▶ **RECORDS FOR THE EXERCISE**:
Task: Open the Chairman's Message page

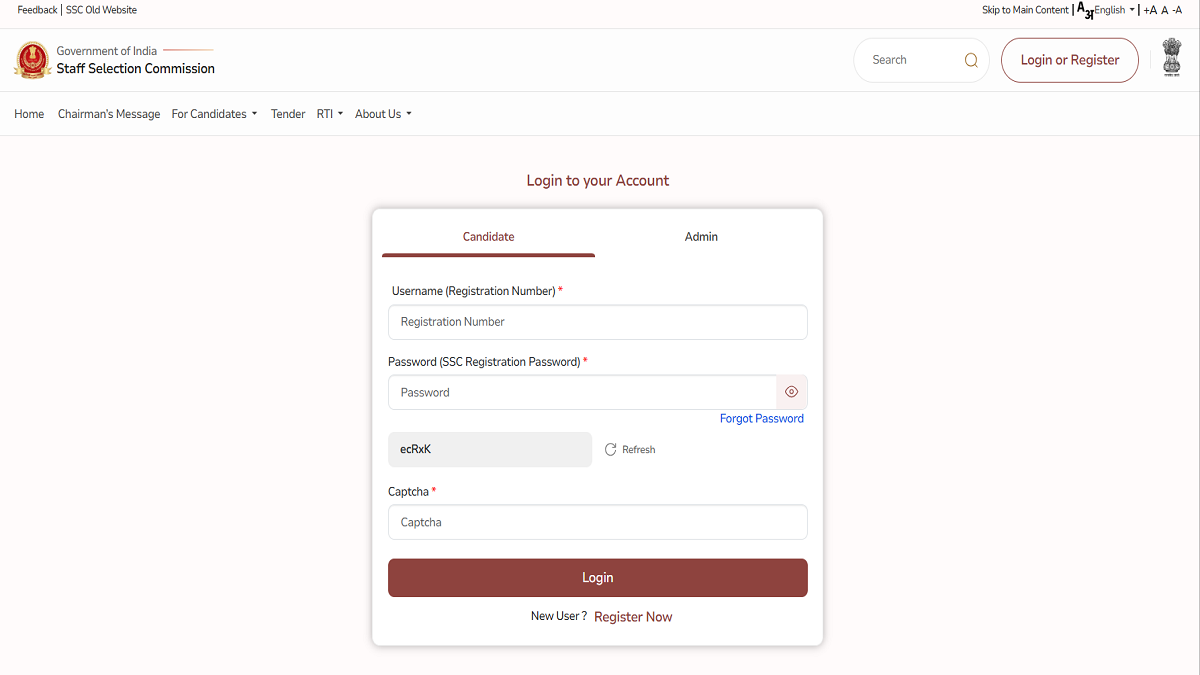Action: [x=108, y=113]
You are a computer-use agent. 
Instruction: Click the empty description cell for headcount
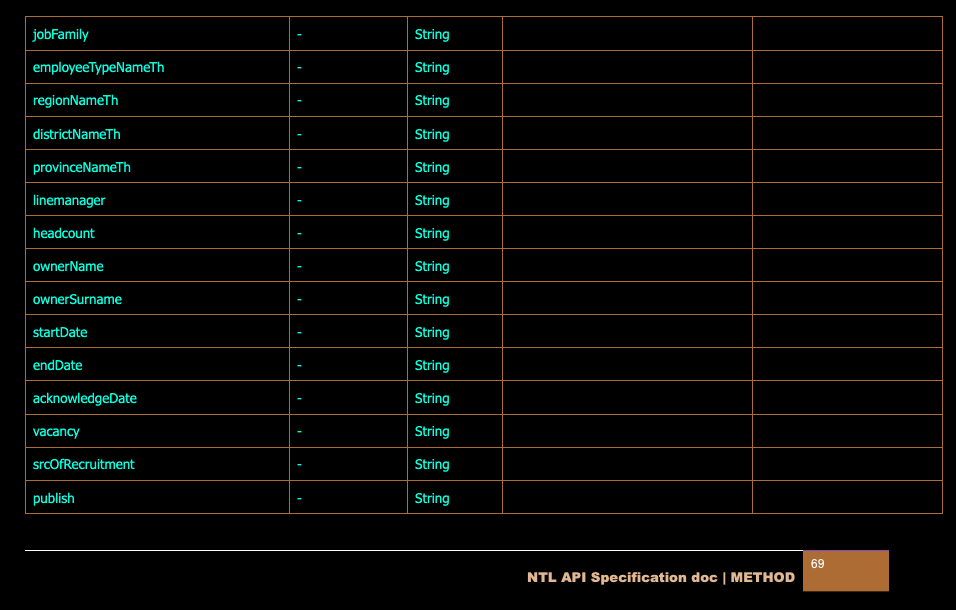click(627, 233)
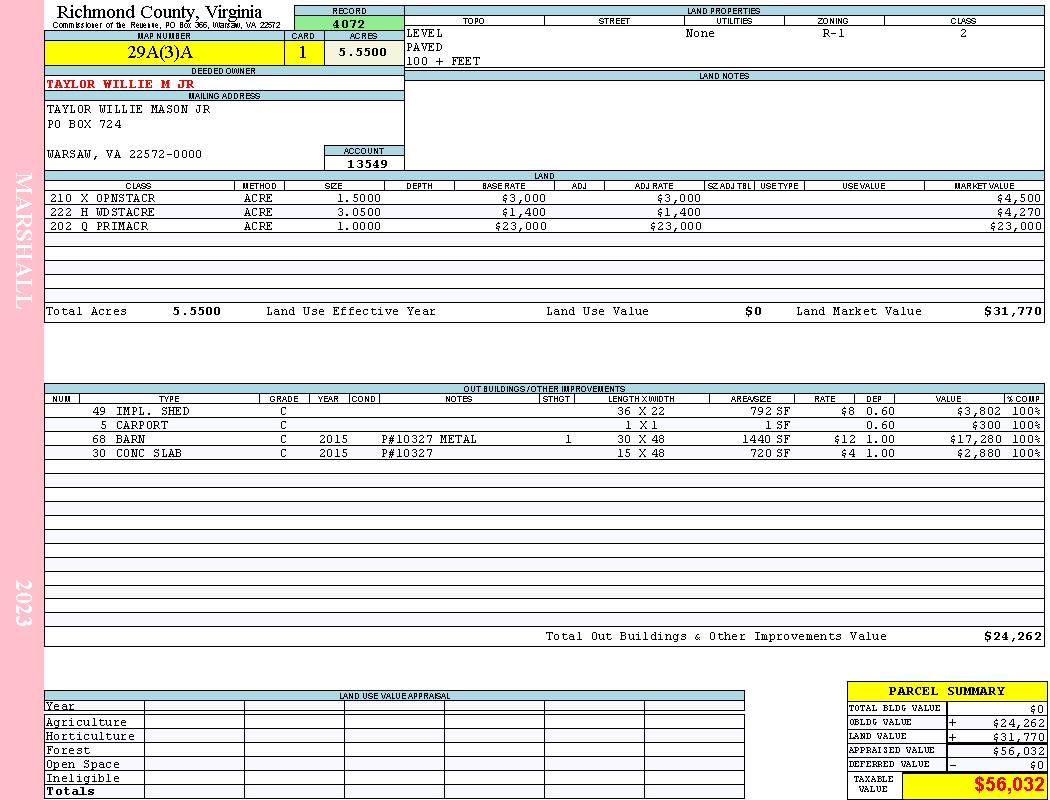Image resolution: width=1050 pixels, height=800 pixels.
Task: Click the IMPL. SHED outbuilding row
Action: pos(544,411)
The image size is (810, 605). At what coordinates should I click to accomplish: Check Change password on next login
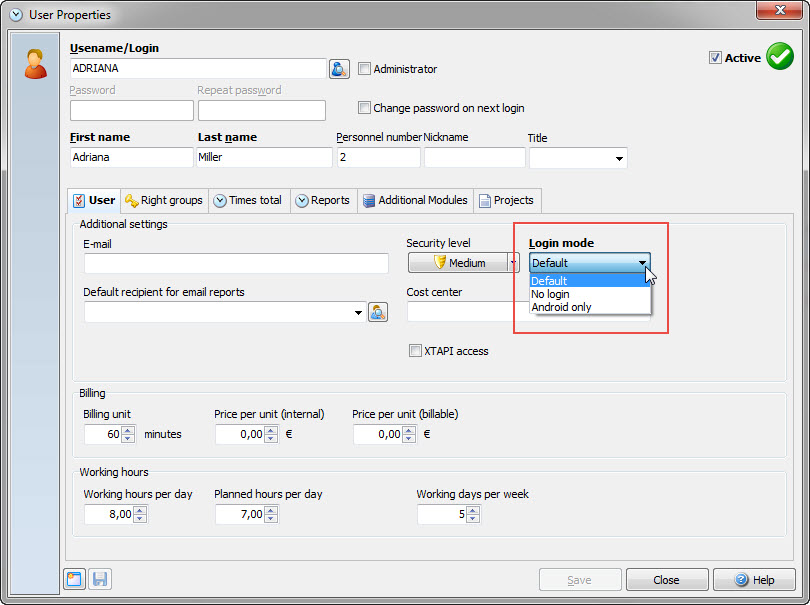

▶ **DESCRIPTION OF THE TASK**: Drop the pictures, then transcribe the lines from the one containing "Instruction: Click the" to the end of the data above, exactly and nothing more.

▶ **REPLY TO THE EXERCISE**:
Instruction: Click the empty description cell for headcount
click(627, 233)
Image resolution: width=1050 pixels, height=800 pixels.
Task: Click the IMPL. SHED outbuilding row
Action: pos(544,411)
The image size is (810, 605). At what coordinates should I click to accomplish: Check Change password on next login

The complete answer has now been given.